[Saved data entries]
□ □ □

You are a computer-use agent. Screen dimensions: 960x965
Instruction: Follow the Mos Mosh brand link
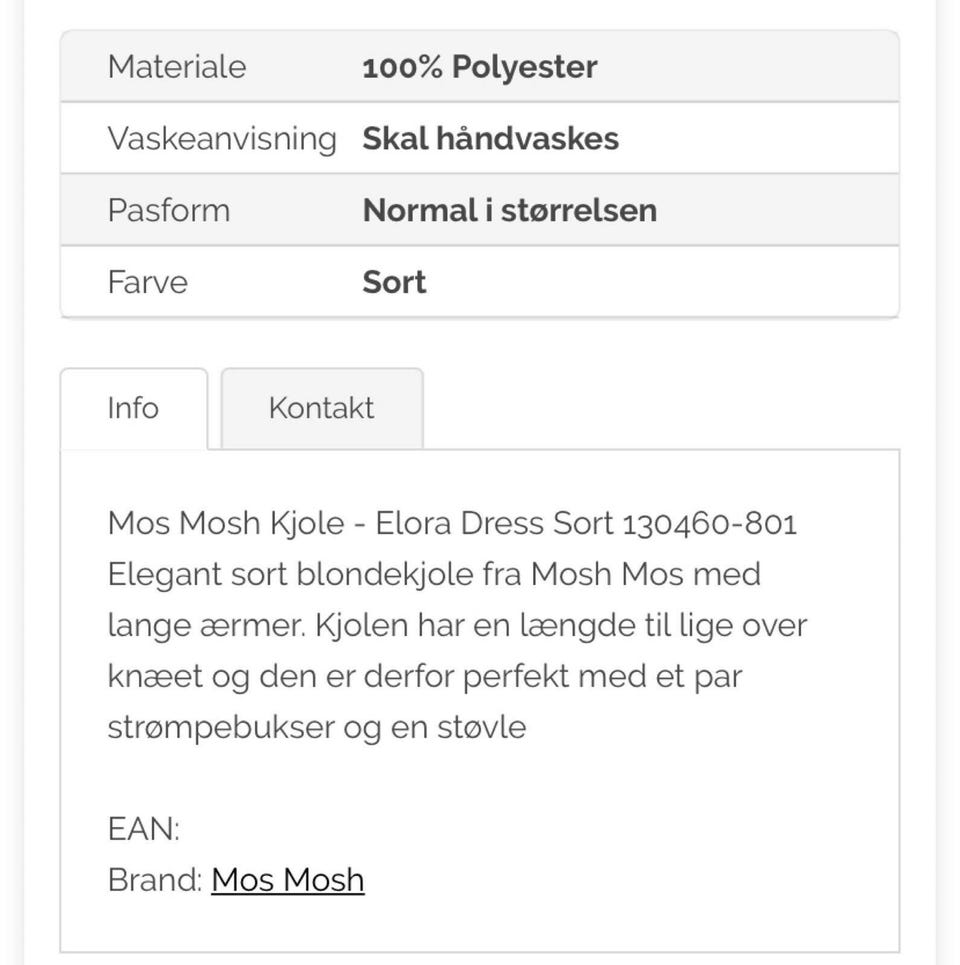pyautogui.click(x=288, y=880)
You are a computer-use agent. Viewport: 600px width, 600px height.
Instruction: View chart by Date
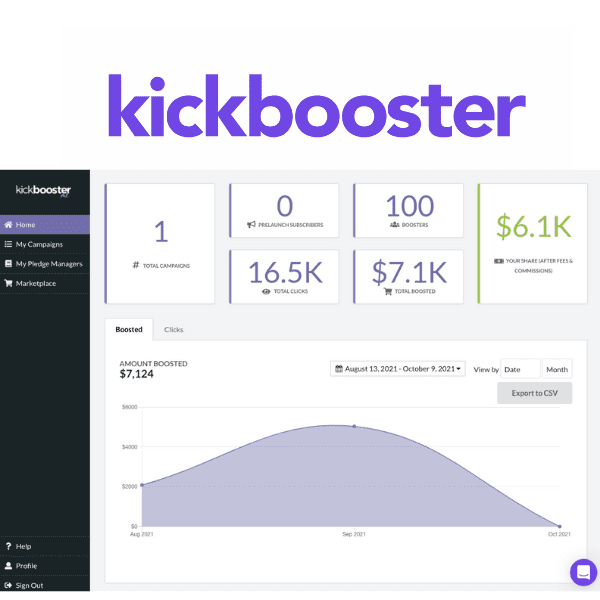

□ □ □

Every entry above, pictures excluded, needs to be duplicated exactly.

You are a computer-use agent. Screen dimensions: 960x965
Instruction: Follow the Mos Mosh brand link
pyautogui.click(x=288, y=880)
You are a computer-use agent. Viewport: 600px width, 600px height.
Instruction: View chart by Date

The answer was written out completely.